> **TASK DETAILS**:
Write out exactly the lines between the line containing "Launch the WhatsApp sidebar panel" and the end of the records, counting both ends, and leave out all pictures.

> **PROVIDED RECORDS**:

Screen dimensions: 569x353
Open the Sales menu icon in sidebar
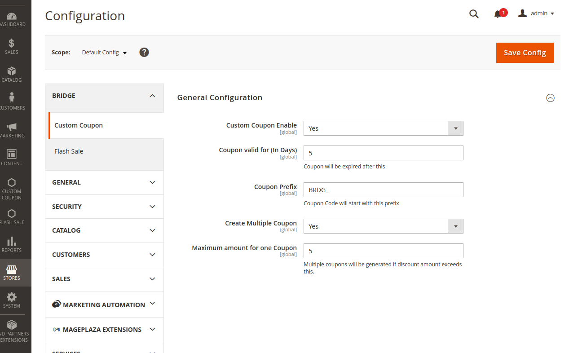click(x=12, y=44)
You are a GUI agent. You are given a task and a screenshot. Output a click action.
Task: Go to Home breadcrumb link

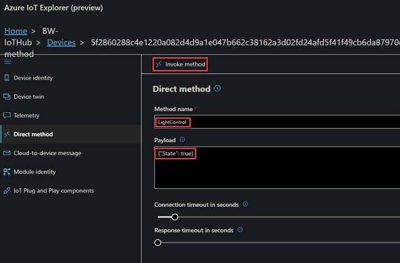point(16,31)
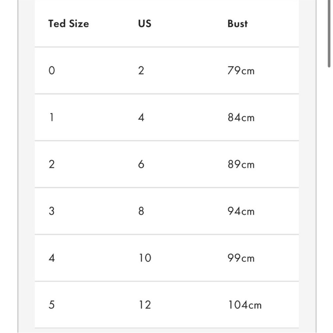This screenshot has width=333, height=333.
Task: Select Ted Size 0 cell
Action: [52, 71]
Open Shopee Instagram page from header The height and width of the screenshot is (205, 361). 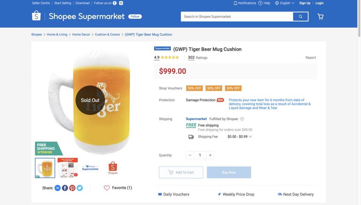pyautogui.click(x=121, y=3)
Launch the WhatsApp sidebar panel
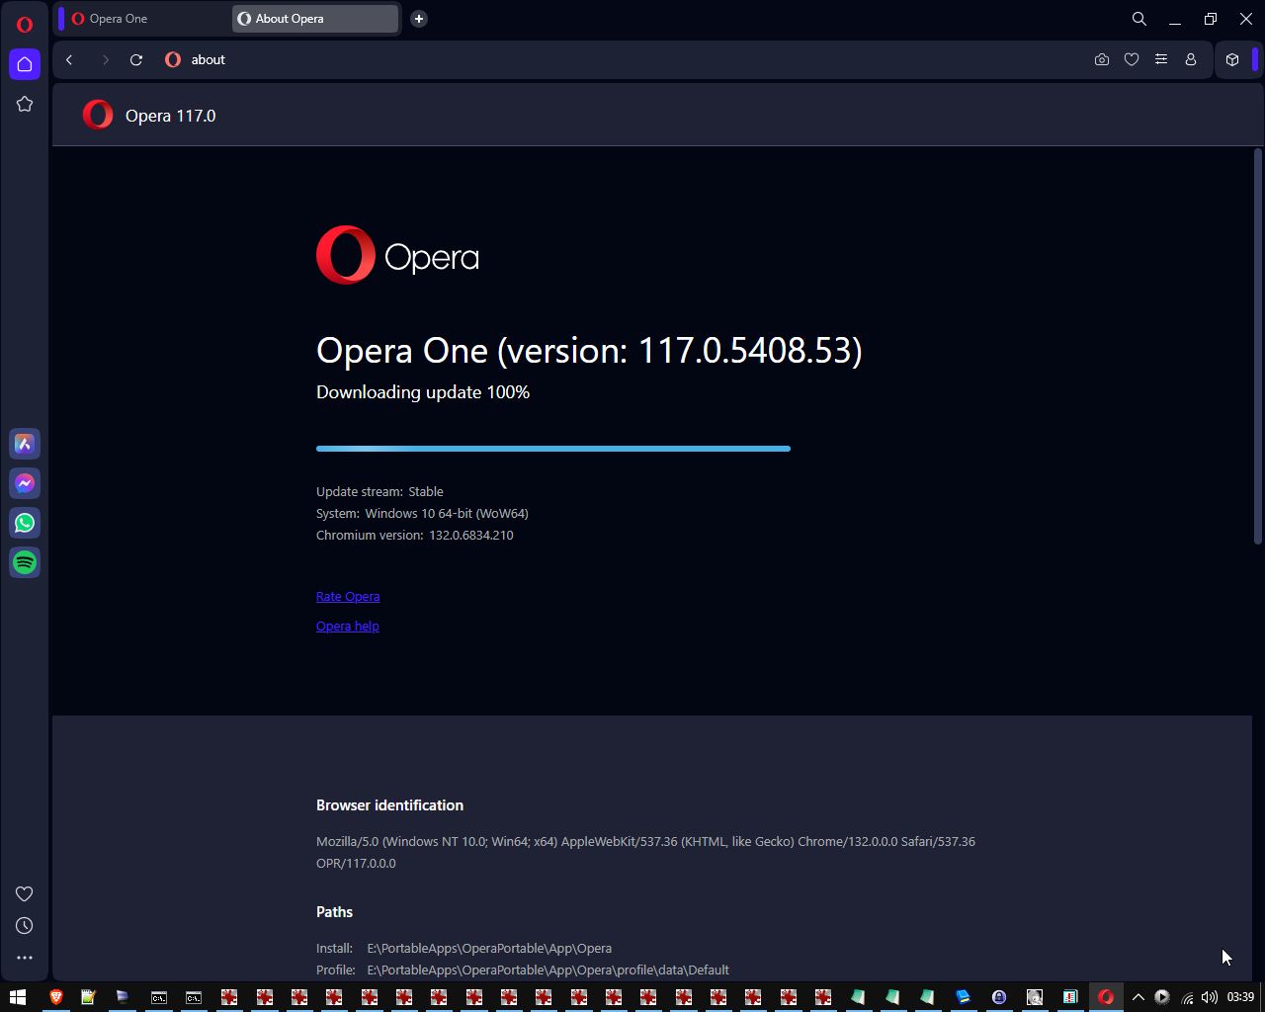The height and width of the screenshot is (1012, 1265). (x=25, y=524)
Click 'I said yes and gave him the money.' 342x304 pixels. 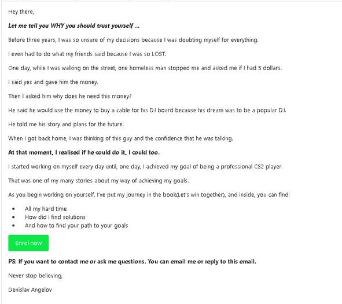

> **RESULT FOR THIS EXERCISE**:
Launch the WhatsApp sidebar panel
The height and width of the screenshot is (1012, 1265). (x=25, y=524)
Click 'I said yes and gave him the money.' 342x304 pixels. 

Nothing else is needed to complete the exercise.